Read Suck It Up and Die Online

Authors: Brian Meehl

Suck It Up and Die (8 page)

Morning was speechless. Not only had he taken a major plunge into humiliation, it was being recorded for the world to see.

Drake pushed his mike at Morning. “Your turn.”

Morning’s jaw clenched, trapping whatever might pop out.

“C’mon,” Drake prodded, “aren’t you gonna bite back?”

Rachel jutted her face in front of the cameraman’s lens,
blocking the shot of Morning. “This broadcast has been interrupted due to negative vibes.”

Drake retreated with a smirk. “No point to a lovers’ spat if one side’s a no-show.” He pulled his cameraman away. “C’mon, let’s go see if the goth girl with the T-shirt saying ‘Drinks on Me!’ has found any takers.” As Drake disappeared, Cody stopped shooting also.

Penny Dredful hustled toward them in one of the light green pantsuits she liked to wear to emphasize her flaming red hair. She immediately noticed the tense faces. “I’d ask who died, but that’s long odds in this group.” She swung into stride next to Rachel. “So who rained on the parade?”

Cody jumped in. “No one, Mrs. Dredful. It’s just that someone did die.”

As they all turned to him, Penny looked the most surprised. “Really?”

“Yeah,” he said sheepishly. “I just gave away who bites the dust in the new
Hunger Games
movie and they’re really pissed at me.”

Morning wished he had come up with such a good cover. He tried to touch Portia’s hand, but she yanked it away.

Penny shook a teasing finger at Cody. “Young man, you need to learn to keep your mouth shut.” Then she apologized for being late and explained why.

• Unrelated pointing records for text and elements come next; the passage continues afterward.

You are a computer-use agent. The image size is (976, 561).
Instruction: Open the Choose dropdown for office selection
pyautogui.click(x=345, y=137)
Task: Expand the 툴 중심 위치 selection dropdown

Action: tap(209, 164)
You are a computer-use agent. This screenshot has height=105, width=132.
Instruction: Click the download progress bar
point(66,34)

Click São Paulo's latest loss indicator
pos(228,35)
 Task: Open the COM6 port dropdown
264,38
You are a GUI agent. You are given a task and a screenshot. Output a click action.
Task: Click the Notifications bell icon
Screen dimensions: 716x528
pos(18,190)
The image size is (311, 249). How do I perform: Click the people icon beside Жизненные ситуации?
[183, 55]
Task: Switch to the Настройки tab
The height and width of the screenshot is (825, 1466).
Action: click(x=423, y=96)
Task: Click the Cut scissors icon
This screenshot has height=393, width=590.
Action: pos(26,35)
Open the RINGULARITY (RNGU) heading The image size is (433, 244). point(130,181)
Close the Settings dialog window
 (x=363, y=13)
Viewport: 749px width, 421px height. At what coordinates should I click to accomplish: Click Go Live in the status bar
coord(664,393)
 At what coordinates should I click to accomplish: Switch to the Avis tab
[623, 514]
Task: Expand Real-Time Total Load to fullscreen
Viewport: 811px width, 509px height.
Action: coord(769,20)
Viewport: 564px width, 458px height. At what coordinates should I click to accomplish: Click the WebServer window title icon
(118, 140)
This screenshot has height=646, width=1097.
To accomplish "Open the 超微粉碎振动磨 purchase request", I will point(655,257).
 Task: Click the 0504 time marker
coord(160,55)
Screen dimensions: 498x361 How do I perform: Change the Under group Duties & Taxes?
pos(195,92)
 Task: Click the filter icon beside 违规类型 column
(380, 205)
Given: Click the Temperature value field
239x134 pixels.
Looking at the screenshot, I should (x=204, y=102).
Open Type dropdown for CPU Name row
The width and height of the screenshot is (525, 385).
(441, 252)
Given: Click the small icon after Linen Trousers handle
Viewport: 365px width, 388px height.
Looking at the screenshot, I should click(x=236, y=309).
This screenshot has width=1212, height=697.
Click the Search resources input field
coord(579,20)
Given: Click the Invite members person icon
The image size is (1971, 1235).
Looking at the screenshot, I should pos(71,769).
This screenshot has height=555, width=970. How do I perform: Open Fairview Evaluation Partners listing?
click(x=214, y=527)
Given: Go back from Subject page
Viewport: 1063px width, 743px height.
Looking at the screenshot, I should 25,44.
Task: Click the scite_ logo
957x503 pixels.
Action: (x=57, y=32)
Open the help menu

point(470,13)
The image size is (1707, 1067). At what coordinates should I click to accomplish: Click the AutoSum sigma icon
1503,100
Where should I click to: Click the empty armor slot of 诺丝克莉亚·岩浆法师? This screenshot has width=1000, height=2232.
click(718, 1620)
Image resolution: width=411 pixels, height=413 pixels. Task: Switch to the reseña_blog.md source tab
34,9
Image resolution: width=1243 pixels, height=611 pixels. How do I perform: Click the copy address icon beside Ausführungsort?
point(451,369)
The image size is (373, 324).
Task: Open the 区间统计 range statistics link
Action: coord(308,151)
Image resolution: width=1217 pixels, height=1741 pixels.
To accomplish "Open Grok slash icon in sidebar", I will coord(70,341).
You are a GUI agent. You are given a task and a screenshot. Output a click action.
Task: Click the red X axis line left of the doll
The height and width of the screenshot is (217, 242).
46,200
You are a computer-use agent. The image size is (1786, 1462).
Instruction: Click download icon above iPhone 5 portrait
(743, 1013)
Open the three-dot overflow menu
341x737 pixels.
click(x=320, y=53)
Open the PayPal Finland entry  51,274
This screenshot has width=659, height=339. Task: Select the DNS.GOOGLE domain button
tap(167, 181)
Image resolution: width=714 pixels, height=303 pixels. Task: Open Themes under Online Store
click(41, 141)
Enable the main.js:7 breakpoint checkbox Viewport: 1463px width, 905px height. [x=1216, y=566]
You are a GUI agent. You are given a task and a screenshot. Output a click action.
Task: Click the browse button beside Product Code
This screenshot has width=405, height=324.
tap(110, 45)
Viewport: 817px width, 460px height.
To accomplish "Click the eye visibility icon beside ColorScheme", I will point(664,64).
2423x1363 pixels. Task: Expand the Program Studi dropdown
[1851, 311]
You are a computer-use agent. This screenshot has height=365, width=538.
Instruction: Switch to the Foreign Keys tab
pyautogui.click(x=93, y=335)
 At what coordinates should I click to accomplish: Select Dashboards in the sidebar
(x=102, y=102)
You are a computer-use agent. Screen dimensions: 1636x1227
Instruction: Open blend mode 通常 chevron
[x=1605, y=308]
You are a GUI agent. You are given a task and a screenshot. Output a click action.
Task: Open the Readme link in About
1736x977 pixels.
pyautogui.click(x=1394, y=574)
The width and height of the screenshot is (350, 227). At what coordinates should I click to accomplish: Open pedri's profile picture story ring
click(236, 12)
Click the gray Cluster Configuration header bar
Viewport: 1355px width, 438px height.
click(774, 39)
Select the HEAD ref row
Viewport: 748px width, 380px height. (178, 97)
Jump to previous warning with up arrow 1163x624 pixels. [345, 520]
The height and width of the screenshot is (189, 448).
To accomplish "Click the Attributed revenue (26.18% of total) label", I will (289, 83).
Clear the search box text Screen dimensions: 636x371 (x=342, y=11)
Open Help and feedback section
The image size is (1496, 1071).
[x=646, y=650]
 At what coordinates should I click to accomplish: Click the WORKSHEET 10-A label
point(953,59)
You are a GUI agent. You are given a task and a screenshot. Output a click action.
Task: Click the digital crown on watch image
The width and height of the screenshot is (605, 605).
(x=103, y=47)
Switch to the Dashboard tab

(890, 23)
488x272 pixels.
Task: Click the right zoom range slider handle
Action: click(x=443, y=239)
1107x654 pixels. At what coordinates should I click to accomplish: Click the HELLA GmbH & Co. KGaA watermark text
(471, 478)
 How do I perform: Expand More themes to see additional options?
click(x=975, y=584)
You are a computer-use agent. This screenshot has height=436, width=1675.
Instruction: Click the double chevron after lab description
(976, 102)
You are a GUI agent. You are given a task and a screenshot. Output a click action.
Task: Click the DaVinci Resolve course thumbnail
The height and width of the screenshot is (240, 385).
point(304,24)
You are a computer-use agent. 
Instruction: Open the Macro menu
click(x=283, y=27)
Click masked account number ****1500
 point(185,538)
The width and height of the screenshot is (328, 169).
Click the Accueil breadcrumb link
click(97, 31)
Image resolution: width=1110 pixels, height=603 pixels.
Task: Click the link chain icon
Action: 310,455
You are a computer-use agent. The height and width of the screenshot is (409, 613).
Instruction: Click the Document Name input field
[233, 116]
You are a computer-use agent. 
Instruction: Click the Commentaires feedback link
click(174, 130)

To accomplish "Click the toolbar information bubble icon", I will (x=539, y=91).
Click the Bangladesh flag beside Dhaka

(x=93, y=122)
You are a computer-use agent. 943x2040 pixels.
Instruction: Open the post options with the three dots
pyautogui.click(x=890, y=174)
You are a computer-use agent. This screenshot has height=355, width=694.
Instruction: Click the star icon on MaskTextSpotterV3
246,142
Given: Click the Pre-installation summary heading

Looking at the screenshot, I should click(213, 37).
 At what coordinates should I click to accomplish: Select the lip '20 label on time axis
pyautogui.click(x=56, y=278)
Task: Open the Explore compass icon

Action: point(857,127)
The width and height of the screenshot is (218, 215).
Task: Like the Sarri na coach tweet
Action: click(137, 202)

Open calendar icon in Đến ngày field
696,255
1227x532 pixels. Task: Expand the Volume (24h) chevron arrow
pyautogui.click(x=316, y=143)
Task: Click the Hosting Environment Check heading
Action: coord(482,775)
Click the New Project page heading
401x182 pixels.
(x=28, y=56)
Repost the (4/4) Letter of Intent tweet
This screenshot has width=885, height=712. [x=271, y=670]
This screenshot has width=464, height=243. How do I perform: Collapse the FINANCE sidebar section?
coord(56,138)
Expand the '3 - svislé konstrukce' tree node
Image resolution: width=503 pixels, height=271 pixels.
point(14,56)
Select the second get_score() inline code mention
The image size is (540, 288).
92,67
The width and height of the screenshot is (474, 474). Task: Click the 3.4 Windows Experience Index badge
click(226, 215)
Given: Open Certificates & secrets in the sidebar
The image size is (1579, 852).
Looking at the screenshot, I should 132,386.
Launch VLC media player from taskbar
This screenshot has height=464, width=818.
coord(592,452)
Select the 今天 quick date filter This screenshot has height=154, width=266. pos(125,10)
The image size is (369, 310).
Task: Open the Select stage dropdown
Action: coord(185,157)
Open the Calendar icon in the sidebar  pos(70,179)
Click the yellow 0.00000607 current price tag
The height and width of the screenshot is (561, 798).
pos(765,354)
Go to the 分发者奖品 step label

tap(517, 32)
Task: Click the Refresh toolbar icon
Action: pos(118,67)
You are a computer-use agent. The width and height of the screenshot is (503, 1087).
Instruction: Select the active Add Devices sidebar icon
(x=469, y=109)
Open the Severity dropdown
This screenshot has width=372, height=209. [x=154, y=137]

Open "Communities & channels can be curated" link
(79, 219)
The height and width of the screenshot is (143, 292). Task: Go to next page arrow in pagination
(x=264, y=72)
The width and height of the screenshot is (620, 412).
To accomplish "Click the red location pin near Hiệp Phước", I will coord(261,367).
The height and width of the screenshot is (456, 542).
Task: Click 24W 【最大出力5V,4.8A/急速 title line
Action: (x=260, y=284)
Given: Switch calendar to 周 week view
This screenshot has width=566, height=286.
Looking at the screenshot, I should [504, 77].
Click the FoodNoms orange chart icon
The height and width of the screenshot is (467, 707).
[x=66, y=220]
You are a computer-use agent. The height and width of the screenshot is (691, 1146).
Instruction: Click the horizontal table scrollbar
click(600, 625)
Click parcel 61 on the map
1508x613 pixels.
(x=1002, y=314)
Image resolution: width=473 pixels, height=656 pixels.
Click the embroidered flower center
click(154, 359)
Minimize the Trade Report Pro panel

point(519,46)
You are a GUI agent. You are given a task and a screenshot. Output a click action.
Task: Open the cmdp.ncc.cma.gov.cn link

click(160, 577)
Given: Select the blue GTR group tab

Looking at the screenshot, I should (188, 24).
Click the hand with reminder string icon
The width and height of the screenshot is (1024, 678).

Diamond Sky Productions had been hit with a lawsuit. The salvage companies that had been searching for the sunken treasure in the Hudson River and had come up empty were suing Diamond Sky and
The Shadow
for using a CDing vampire to find the silver bars. They claimed that CDing vampires should be outlawed because they were as unfair in the business world as bribes and kickbacks.

Rachel was taken aback. “When is everyone gonna get it? We’re here to help the world, not hurt it.”

Morning wanted to tell her that her naïve act was getting scarily believable, but he knew he’d probably just jam his foot in his mouth again. He had cured himself of the fang-popping thing,
dentis eruptus
, but he was still fighting
wordus eruptus
.

13
Earth Angels

The Vampire Pride Parade was approaching Fourteenth Street when two throngs of people poured into the intersection. They filled it, creating a human barricade. The signs they waved bannered messages such as
VRA GO AWAY!
and
AMERICA FOR MORTALS ONLY—IMMORTALS OUT!

The one that bugged Morning the most declared,
UNDEAD = UN-AMERICAN
. You could argue the un-American part, but the undead part was totally untrue. Vampires were never dead: mortals got sick after being infected with the vampire virus, which turned them into vampires. But there was no arguing with people who believed that vampires—whether harmless Leaguers or not—were the source of all evil in America.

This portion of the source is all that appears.